El presidente nacional del Partido de la Revolución Democrática (PRD), Jesús Zambrano, expresó su convencimiento de que una reforma profunda en el campo no sólo dará nueva vida al Pacto por México, sino al país.

Al participar en el IX Congreso de la Central Campesina Cardenista (CCC) expuso que el campo no puede ser ignorado, por lo que se debe reactivar la producción y llevar justicia a quienes trabajan en ese sector.

En el marco del 25 Aniversario de esa organización agraria, recalcó que México no puede perder su soberanía y seguridad alimentaria y que por ello el Pacto por México hizo eco de los reclamos del movimiento agrario.

Zambrano Grijalva precisó que el Pacto Nacional del Campo debe contemplar la reorientación de las políticas públicas para el avance agropecuario, la revisión de las estrategias del desarrollo financiero y de los subsidios, así como las reglas de operación del Programa Especial Concurrente (PEC).

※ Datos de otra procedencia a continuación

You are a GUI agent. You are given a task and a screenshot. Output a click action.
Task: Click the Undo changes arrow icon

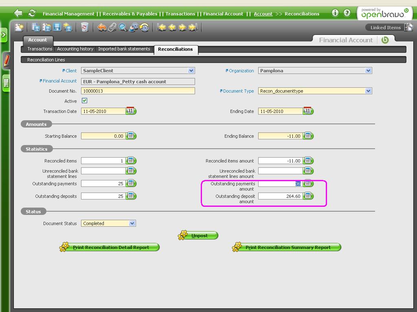(102, 27)
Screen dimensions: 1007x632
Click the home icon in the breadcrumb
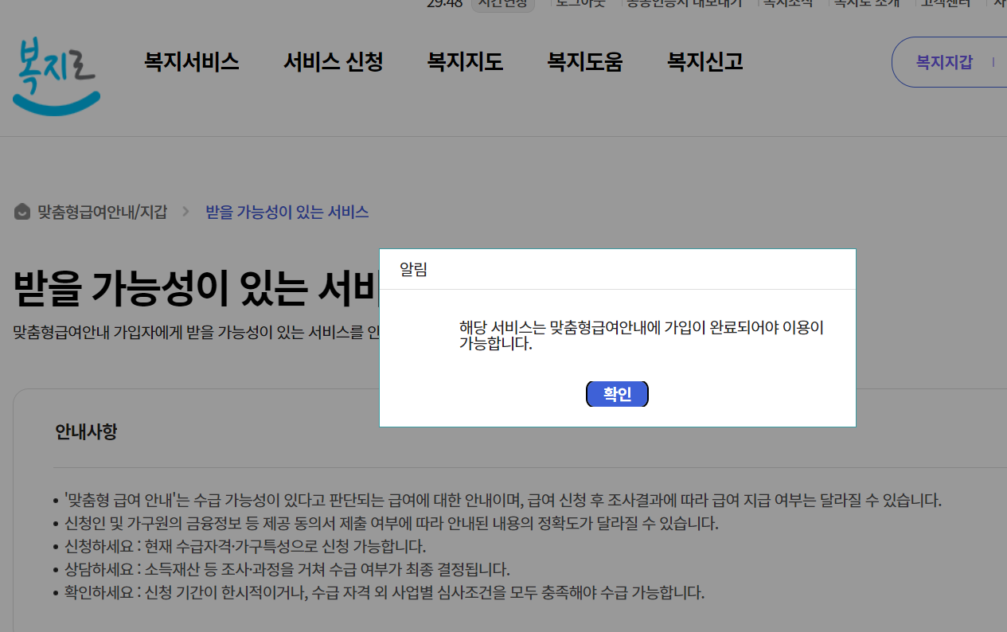[21, 212]
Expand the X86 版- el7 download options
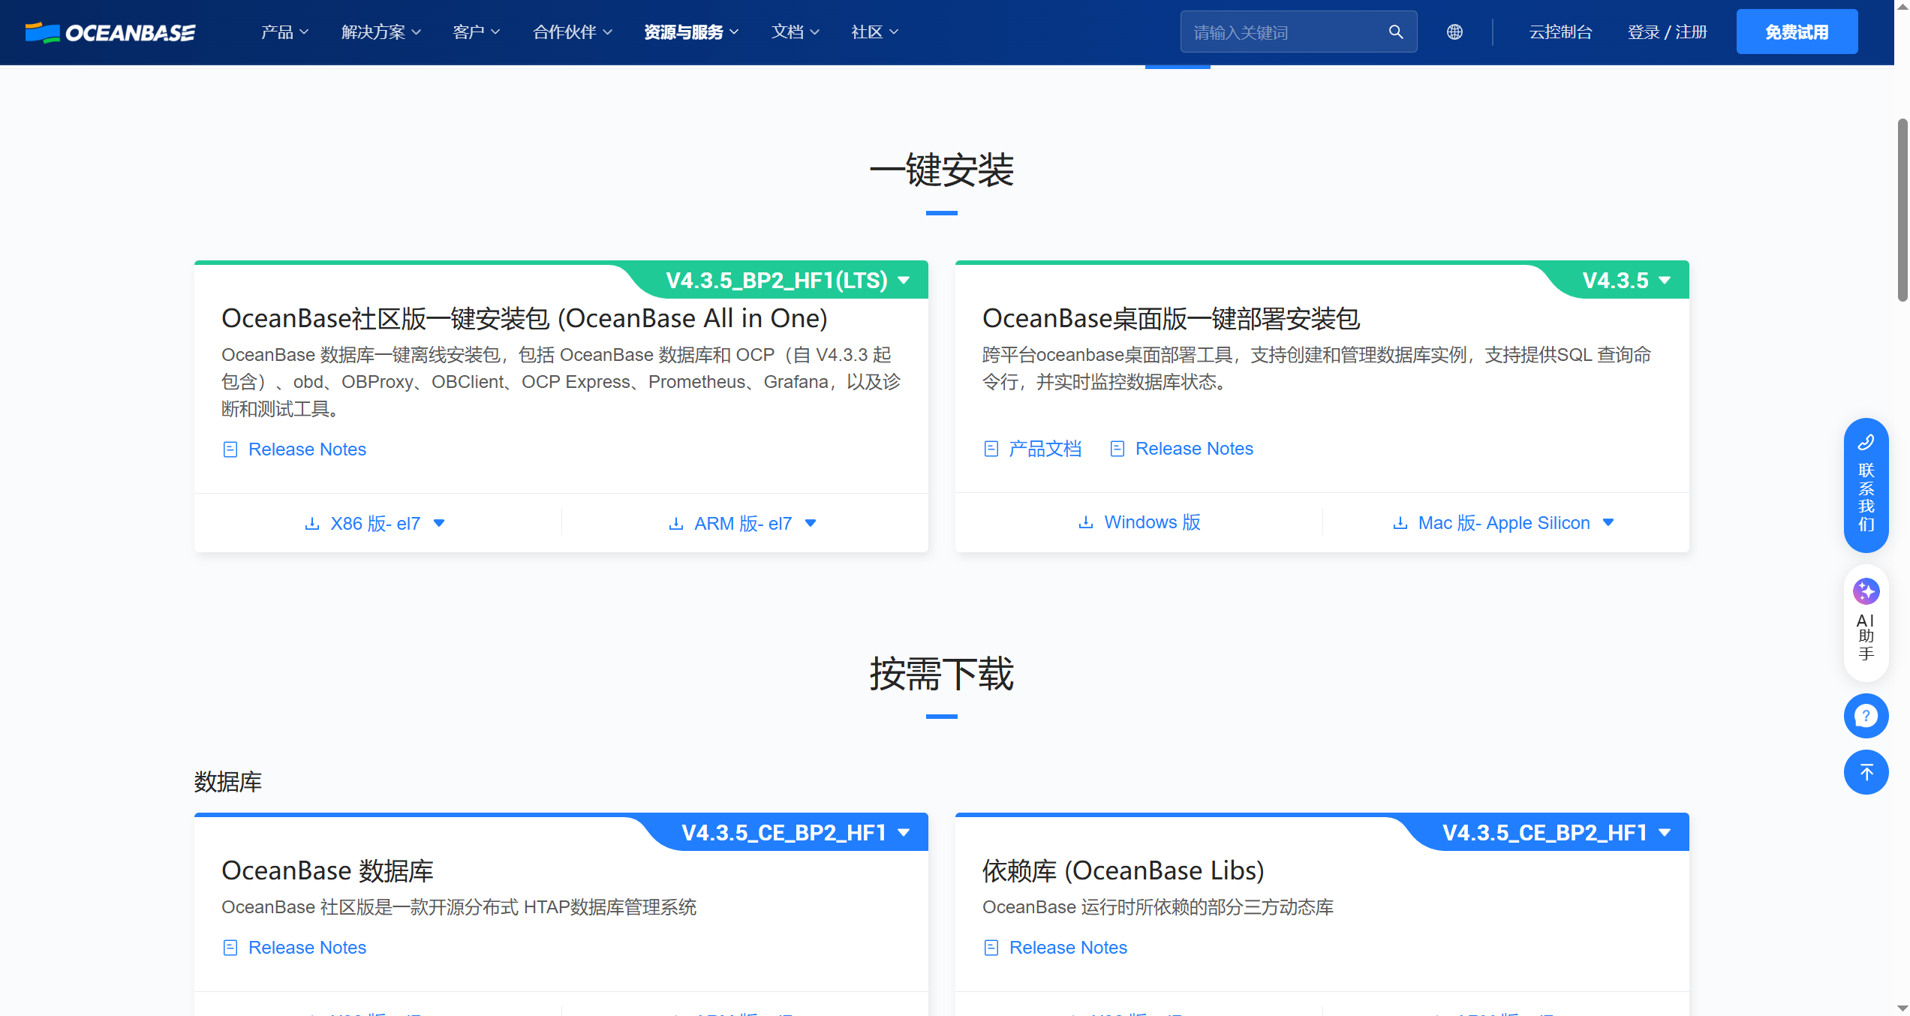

Ante funcionarios del sector, legisladores y gobernadores, indicó que el panorama que plantean las centrales campesinas dibuja un panorama trágico para México que no debe ni puede seguir, pues el sector campesino no aguanta más.

Al respecto, el coordinador del grupo legislativo del PRD en la Cámara de Diputados, Silvano Aureoles, consideró que la reforma de fondo debe contener la revisión profunda del entramado jurídico, del institucional y de las políticas públicas.

Añadió que no se puede seguir con los mismos esquemas de políticas públicas en las que sólo se cambia de nombre a los programas, pero en el fondo siguen siendo lo mismo.

El campo mexicano y la sociedad rural sin duda han sido las víctimas que han pagado los costos de un largo modelo económico neoliberal, expresó.

Dijo que la situación de marginación y problemas, a los que se suman el fenómenos migratorio y el flagelo de la criminalidad que aterra al país, y que se expresa en territorio rural como crimen organizado, son pendientes nacionales que se deben resolver.

Añadió que por ello es el tiempo del pacto y de los grandes acuerdos para rescatar al campo a partir de una reforma de fondo.